Your instructions:
Work through the records below and tally every line containing "will". Reply with the total alone.

··········

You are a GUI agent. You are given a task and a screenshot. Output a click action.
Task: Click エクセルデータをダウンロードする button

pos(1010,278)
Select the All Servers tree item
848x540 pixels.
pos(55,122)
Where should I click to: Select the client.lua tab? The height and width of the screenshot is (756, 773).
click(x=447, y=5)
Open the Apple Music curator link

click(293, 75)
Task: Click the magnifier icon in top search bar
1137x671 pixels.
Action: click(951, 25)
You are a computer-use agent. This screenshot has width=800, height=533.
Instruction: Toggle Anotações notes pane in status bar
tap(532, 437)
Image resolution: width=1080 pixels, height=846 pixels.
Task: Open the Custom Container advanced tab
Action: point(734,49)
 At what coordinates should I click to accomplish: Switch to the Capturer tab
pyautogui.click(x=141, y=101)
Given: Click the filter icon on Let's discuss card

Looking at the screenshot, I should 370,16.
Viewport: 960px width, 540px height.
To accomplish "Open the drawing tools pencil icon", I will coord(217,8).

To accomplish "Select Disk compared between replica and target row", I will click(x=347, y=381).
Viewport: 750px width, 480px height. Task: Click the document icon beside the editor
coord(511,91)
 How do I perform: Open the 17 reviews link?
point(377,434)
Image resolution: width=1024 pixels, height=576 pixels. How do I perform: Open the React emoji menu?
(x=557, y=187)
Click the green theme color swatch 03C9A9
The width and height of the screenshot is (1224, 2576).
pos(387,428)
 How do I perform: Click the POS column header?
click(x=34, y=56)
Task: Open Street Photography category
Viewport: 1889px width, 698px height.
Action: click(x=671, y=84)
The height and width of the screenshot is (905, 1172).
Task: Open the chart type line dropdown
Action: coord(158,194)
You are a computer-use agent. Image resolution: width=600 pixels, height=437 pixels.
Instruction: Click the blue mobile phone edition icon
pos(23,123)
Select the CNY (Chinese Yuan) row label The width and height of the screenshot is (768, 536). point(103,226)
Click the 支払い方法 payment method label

··········

Output:
2